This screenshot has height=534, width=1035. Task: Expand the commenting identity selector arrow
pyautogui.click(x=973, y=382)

* * *

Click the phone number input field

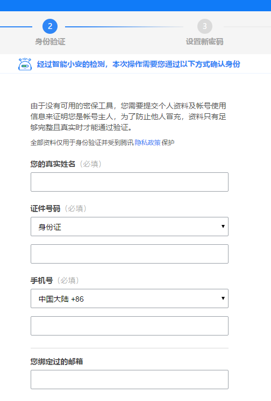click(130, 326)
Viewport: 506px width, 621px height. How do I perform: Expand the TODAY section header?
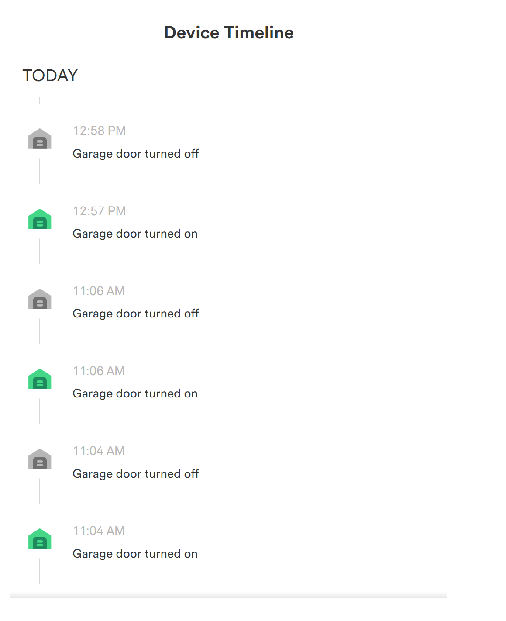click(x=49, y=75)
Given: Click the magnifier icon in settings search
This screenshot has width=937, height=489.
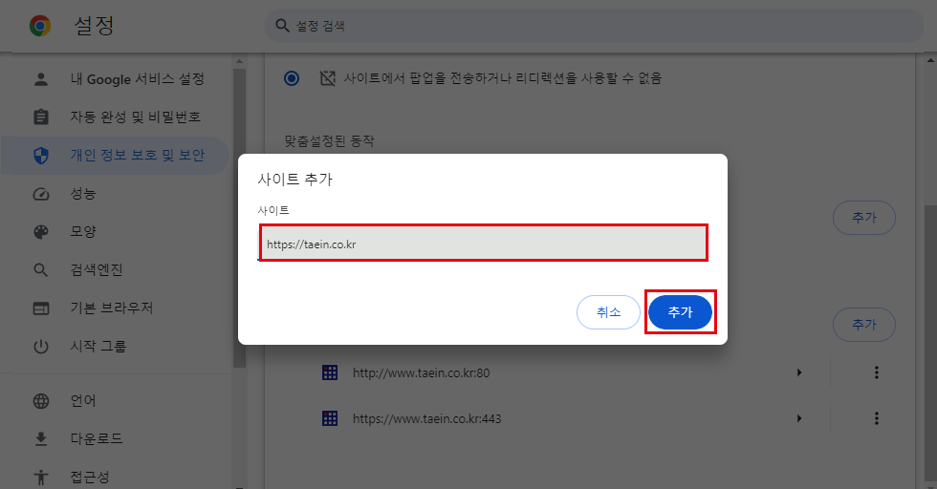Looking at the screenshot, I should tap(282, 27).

==

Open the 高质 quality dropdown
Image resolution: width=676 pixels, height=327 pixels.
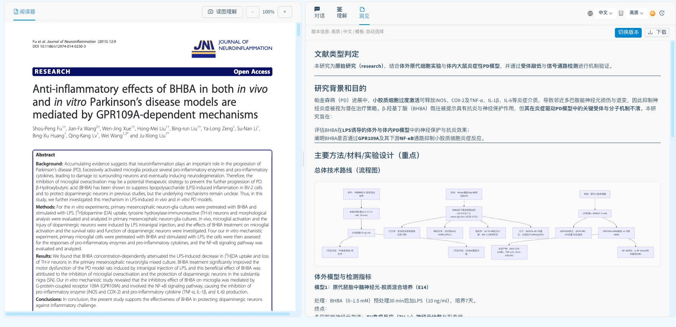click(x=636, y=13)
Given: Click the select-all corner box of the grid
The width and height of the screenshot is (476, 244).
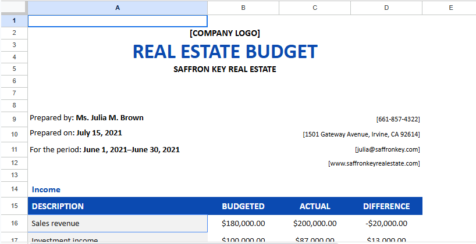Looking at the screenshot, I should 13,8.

__EXERCISE GOAL__: Show all lines above containing "Given".

__WORKED SOLUTION__:
Given: Click the magnifier icon in settings search
Given: Click the select-all corner box of the grid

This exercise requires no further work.